Monday, July 06, 2015

Iphigenia



I

The ships at Aulis lie, beached,
blackened hulls heaving in heat-waves,
tar disintegrating, rotting flesh slicing through
the wafts of salt, nutty shore reeds, baked marble.

Men scream, chant, bellow 
each night by torchlight, living choral masks;
Agamemnon paces full-armored,
overlayed by a single sheet of gold:
pantomiming Ares, frozen in the expression
of a lion looking up from his kill.

Iphigenia

travels towards Aulis
to be married to the knife,
to lose her maidenhead to the lust of an army,
to a pantheon of demons 
in a game of balance.

II

Hellas

Have you left your early morning olive trees,
your marbled hillsides,
simple cries of crickets,
careful meditation of smoothing white cheese,
joy and leisure of hearth and philosophy,
to chase Helen, to die at Troy,
to placate the irrational, faceless, cruel gods?

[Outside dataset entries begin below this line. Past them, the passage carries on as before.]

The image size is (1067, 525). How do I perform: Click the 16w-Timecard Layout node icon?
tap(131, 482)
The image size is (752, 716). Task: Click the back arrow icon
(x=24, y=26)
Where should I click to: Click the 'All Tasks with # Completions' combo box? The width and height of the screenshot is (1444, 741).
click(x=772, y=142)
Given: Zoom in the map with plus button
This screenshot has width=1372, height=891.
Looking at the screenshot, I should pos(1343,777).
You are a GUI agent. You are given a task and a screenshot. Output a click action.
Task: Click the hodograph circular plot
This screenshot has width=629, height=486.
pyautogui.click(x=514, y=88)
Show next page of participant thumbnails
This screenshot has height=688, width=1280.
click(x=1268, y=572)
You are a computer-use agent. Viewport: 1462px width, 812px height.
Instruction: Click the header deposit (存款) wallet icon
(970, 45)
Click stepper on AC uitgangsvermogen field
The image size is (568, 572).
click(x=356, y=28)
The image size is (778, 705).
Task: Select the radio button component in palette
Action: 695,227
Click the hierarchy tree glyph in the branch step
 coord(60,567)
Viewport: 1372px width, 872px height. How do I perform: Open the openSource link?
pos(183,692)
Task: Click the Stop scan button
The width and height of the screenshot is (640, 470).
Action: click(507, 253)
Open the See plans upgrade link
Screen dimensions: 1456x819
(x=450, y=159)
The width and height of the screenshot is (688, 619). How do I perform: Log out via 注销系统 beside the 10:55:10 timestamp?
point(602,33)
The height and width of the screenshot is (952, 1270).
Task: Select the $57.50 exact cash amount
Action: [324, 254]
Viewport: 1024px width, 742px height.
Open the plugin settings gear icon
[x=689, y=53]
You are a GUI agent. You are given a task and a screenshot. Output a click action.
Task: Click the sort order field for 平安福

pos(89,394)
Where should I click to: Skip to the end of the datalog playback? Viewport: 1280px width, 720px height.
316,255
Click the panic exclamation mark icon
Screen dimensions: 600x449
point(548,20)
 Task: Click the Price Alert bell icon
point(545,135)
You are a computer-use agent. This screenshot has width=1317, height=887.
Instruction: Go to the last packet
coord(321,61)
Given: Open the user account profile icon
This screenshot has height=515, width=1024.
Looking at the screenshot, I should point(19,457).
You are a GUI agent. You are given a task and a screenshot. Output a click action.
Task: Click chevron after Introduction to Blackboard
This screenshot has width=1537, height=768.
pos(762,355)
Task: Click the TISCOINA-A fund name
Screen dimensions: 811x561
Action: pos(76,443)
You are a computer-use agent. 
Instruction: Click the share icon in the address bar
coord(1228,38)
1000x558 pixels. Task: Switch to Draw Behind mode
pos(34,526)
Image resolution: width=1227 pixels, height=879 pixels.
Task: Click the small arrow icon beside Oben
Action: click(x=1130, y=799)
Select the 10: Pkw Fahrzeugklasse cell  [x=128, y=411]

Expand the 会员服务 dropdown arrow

Have you forgot those gods of gold are the gods 
without law are the gods 
of finance softly speaking about sacrifice,
smelling with delight the odors of the funeral games,
the games that are playing now on screens everywhere?

And I see, her, Iphigenia, throat sliced open,
in the faces of the old, the simple, the poor,
and the children who have lost their patrimony:
their cathedrals of beauty, their shards of pottery for voting,
their innocence and joy.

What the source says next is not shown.